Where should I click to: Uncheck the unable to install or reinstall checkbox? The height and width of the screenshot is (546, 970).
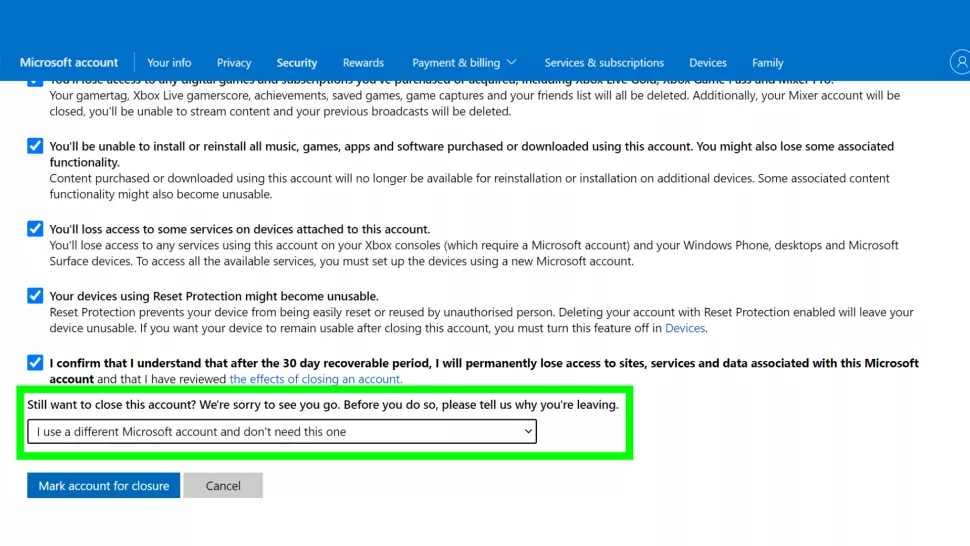click(x=35, y=146)
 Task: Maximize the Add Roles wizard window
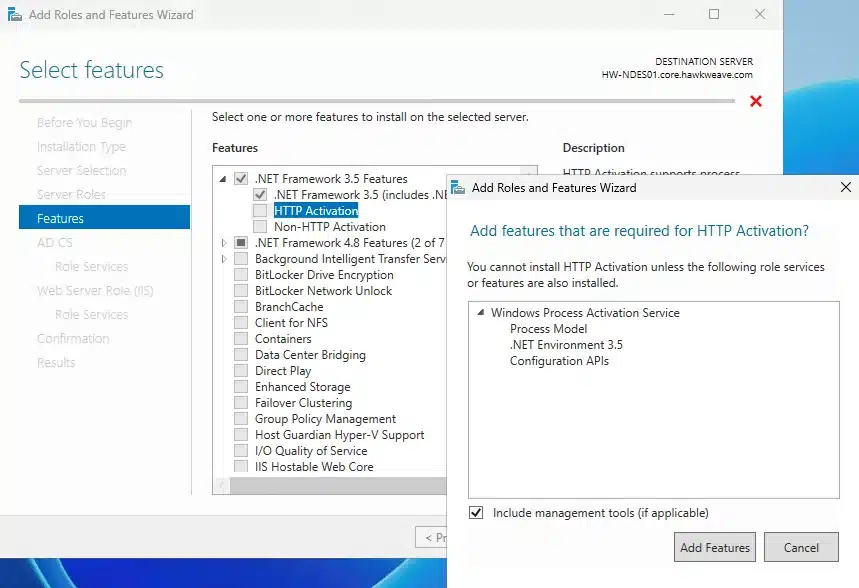[714, 15]
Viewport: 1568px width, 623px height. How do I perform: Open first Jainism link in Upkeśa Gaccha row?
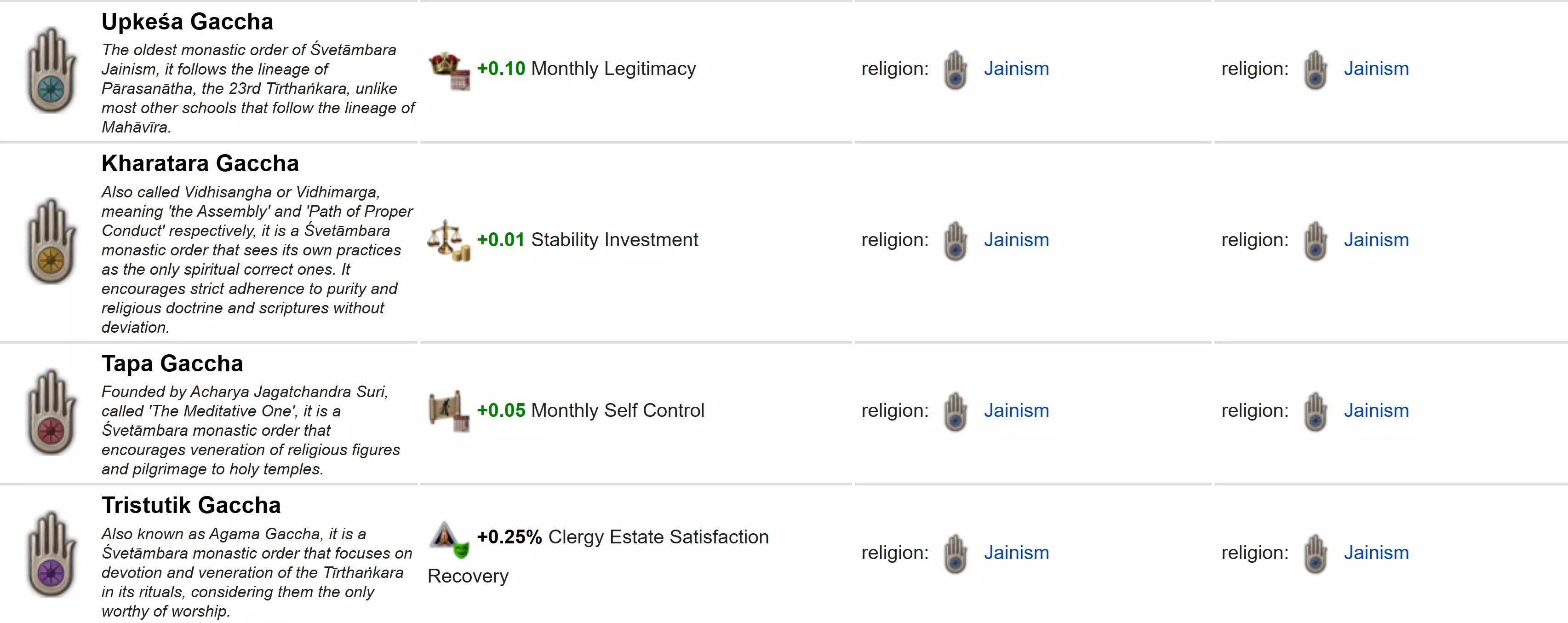(x=1016, y=69)
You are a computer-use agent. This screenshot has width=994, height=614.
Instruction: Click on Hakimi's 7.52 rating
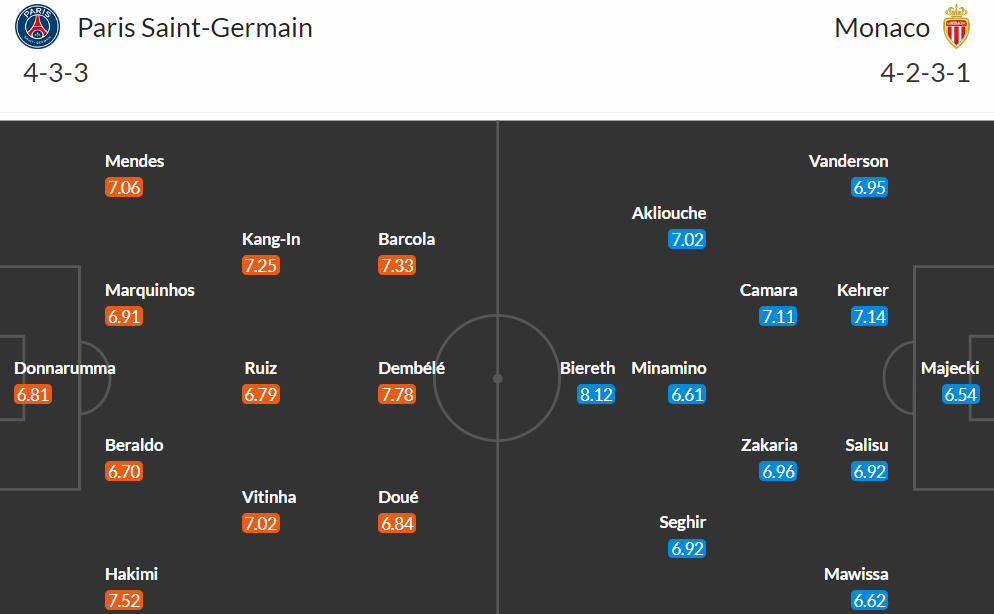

==*==

TASK DETAILS: All lines from the one containing "Viewport: 1568px width, 623px" through the end of the entries, both ends included, should be written out exactly, with no pictures.

TASK RESULT:
Viewport: 1568px width, 623px height. How do I perform: Open first Jainism link in Upkeśa Gaccha row?
(x=1016, y=69)
You are a computer-use agent. This screenshot has width=994, height=614.
Instruction: Click on Hakimi's 7.52 rating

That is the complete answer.